Simultaneously, some federal IT and cybersecurity staffers worry reductions in force at the HHS are causing a unique threat to public health data. These staff renewed contracts for IT services and managed contractors, they told Wired.

The HHS stated it’s “unfortunate that some former employees are spreading unfounded rumors,” and there is no cybersecurity danger as a result of reductions in force.

The DOGE’s influence at the HHS is even stretching to the nation’s contentious immigration battle. Immigration and Customs Enforcement, or ICE, officials have requested a Centers for Medicare & Medicaid Services (CMS) database called the Integrated Data Repository, containing personal health information and addresses, according to a separate Post report.

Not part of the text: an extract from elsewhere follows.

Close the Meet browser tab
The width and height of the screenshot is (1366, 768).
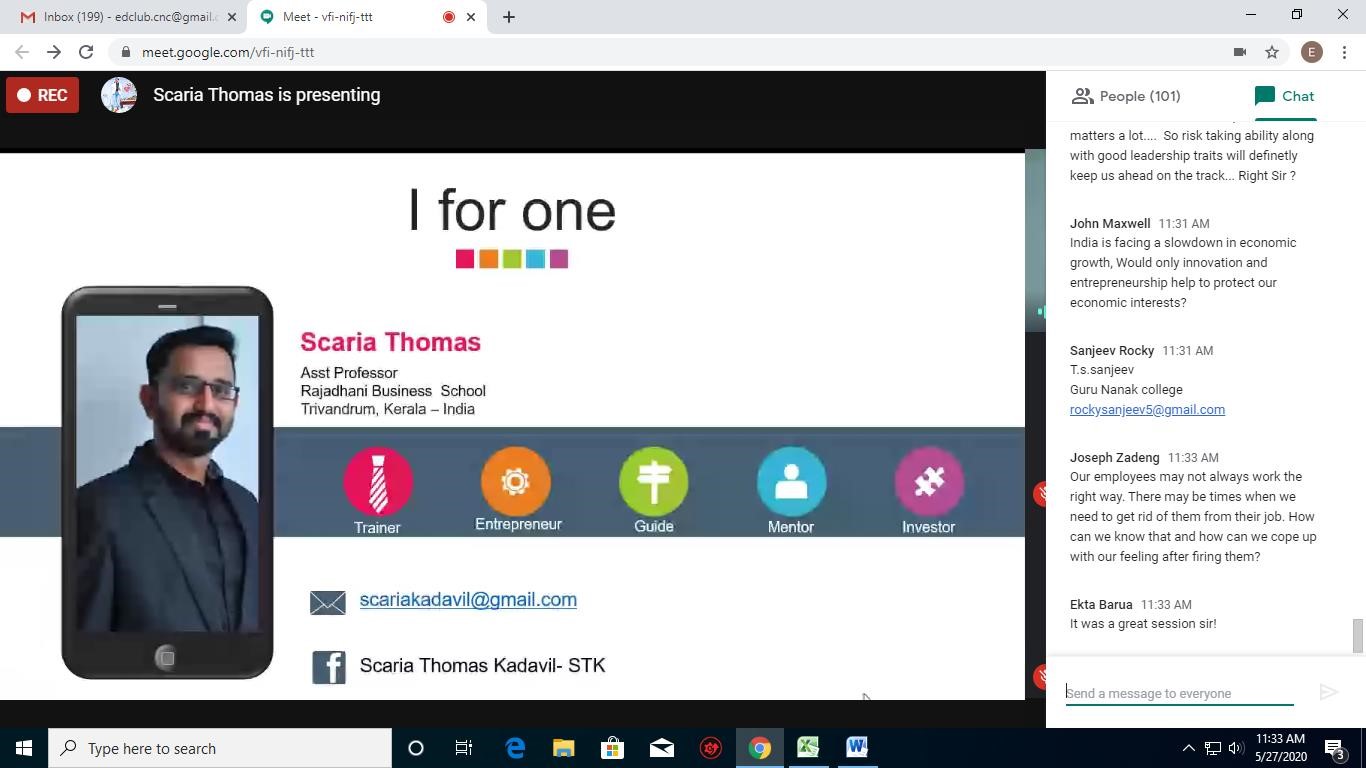pyautogui.click(x=471, y=17)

ICE and the DOGE want to check immigrants’ Social Security numbers against the Medicare claims database, and its unclear whether the CMS has relented to the request. The Integrated Data Repository is already shared with law enforcement agencies to track down fraud, such as monitoring how hospitals bill the Medicare program, said the Post.

Medicare, Medicaid and the Children’s Health Insurance Program do not cover undocumented immigrants.

Trump signed an executive order this week, requiring Attorney General Pam Bondi and HHS Secretary Robert F. Kennedy Jr. to create a “fraud-prosecutor program” for CMS-administered programs by Oct. 1 to prosecute identity theft and benefits fraud.

Health officials say this level of access across agencies is unprecedented, but it’s far from the first time DOGE chief architect Elon Musk has faced privacy complaints.

In March, Trump signed an executive order to promote data sharing between the HHS and other agencies to rescind or modify guidance restricting access to unclassified records and systems.

Musk and the Trump administration accessed sensitive Treasury Department systems this year, though lawsuits brought by states attorneys general eventually stripped away some control of the systems from DOGE.

Critics argued DOGE’s access to these systems created an obvious privacy risk to millions of Americans and alarmed states that rely on Treasury disbursements through Medicaid to fund critical programs.

Media reports also indicate they have been interested in contracting data at the CMS Acquisition Lifecycle Management system, as well as data at the Healthcare Integrated General Ledger Accounting System, which contains personally identifiable information on health program beneficiaries.